Some stories like those told in FIXED, in the Starfire Documentary, and in Believing in Hope (a film that looked at how a mother’s depression impacts her child), pushed my mind and gave me a new lens through which to look. The question Starfire is trying to resolve, “who is going to care for my child when I’m gone?” is such a huge challenge. I was touched by how difficult this transition from the day program to individual community building must be for both the people who work for Starfire, as well as for the people with disabilities who previously built their lives around the day program.

Others stories made me rejoice and filled me personally with hope and pride. Ethan’s Story made me smile because of the way it teaches kids to look at what he CAN do, and because it reminded me of the books I’ve written about Lily which have helped us enable her caregivers to understand her abilities, and which have helped us influence them to let her do as much for herself as possible.

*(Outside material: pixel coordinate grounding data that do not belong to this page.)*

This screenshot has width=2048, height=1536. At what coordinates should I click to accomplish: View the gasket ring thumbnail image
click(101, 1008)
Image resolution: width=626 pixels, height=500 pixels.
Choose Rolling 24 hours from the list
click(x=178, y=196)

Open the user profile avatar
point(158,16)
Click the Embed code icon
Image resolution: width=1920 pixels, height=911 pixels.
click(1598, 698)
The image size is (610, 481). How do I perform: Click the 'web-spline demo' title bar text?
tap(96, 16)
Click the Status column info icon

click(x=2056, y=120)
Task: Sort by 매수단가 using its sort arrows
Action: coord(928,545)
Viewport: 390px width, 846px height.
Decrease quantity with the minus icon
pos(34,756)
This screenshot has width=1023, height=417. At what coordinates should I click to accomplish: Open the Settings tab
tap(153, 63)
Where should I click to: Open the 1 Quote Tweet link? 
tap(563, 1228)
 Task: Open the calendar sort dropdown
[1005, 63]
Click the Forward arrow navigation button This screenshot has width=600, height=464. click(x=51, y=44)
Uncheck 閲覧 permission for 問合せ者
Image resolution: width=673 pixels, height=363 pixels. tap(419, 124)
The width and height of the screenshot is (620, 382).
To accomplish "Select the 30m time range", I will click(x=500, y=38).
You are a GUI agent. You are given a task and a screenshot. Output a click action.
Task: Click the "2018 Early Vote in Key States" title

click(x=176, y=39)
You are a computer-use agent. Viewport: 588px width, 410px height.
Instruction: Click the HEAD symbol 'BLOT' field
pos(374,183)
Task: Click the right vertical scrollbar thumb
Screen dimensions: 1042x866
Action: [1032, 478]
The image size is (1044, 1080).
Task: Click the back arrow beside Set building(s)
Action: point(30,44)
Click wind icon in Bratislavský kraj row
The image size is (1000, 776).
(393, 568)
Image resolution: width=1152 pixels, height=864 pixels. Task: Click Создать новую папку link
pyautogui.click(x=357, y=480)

Wampler’s Ascent (Stephen Wampler’s climb of El Capitan) and the extreme outdoor camps his foundation sponsors for children with physical disabilities made me excited about Lily’s 10th birthday (7 years from now), when she will be able to attend these camps and experience the outdoors in the way he and his wife described. I mean, seriously, what is cooler than an all terrain wheelchair and seeing kids with disabilities competing to see who can build the most effective shelter?!? Also, I can’t forget seeing the family who was featured in Believing in Hope up on stage, having made some life changes and appearing happy and content – that was thrilling.

I could go on and on. There is so much I took away this week, this post is only scratching the surface.

All of stories changed me in some way.

My challenge to you is – go tell more stories. Use stories to keep the conversation around disability going. Use stories to help make the world more accessible. Use stories to inspire parents and remind the world to focus on what people CAN do rather than what they can’t.

I’m committed to telling more stories. Are you?


P.S. I love quotes. Here are a few of my favorites from this week:

  • Stephen Wampler: “My dream is to inspire kids to achieve what they want in life.” and “You have a disability, that’s not going to change. I don’t care if you’re mad about it, I don’t care if you’re sad about it, you’re missing out on life.” (meaning … get out there and experience it!)
  • From Courtney’s Flash Mob Movie: “What is the world you want to see? Start building it.”
  • Richard Bernstein: “Those people you perceive as weak because of their physical vulnerabilities have the strongest spirit and the strongest souls and the strongest wills that you will ever come across and know. That’s the power of this film festival.”